Julien Baer est l'un des espoirs de la nouvelle vague française surgie au milieu des années 90, entre arrangements pop et textes léchés. Né en 1964, ce féru de pop music américaine qui a démarré dans les pianos-bars après avoir appris la musique sur un orgue Bontempi, sort son premier album éponyme au printemps 1997. Démarré à Londres et finalement enregistré par hasard à Los Angeles avec le batteur Hal Blaine ( qui a entre autre joué dans des productions Phil Spector tels que le "Pet Sounds" des Beach Boys), ce disque impose sous sa sobre pochette des arrangements sophistiqués et une voix aussi caressante qu'intemporelle qui va laisser ses traces dans le milieu étudiant et la presse rock.
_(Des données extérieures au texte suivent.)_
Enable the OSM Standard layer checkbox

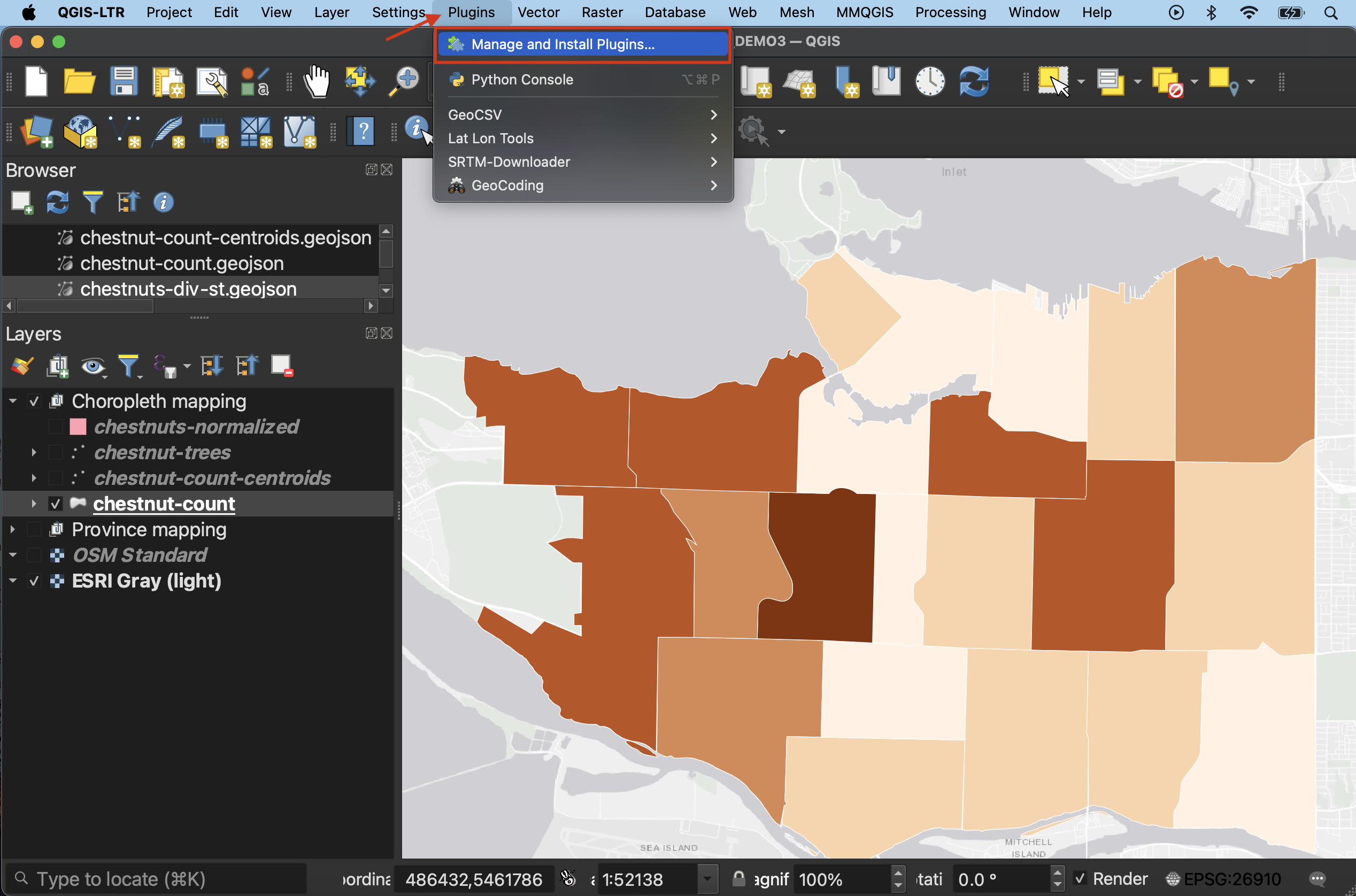pos(34,555)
En premier lieu la bossa de "Le Monde s'écroule" et les choeurs de "Marie pense à moi", purs classiques d'un album que le chanteur, malgré les éloges, décrit tout simplement "comme un album de chansons, ni rock, ni pop". Chaînon manquant entre Yves Simon et Serge Gainsbourg tête de file d'un courant qui louvoie entre rétro et futur, ce chanteur qui refuse le diktat de "la politique de l'auteur" repart à l'ouvrage dés l'année suivante, pour finalement sortir au printemps 99 "Cherchell". Ce deuxième album studio tire son nom d'un petit port algérien. Mais malgré son titre oriental, il reste proche des racines pop anglo-saxonnes. Enregistré entre Paris et Los Angeles, épaulé sur le morceau ""Juger un homme"" par Philippe Zdar (la moitié du groupe disco-house Cassius), "Cherchell" impose définitivement Julien Baer au sommet de la nouvelle chanson française surgie avec les années 90. Entre l'acrimonie cynique de Miossec et le vague à l'âme de Dominique A. Un futur classique de demain.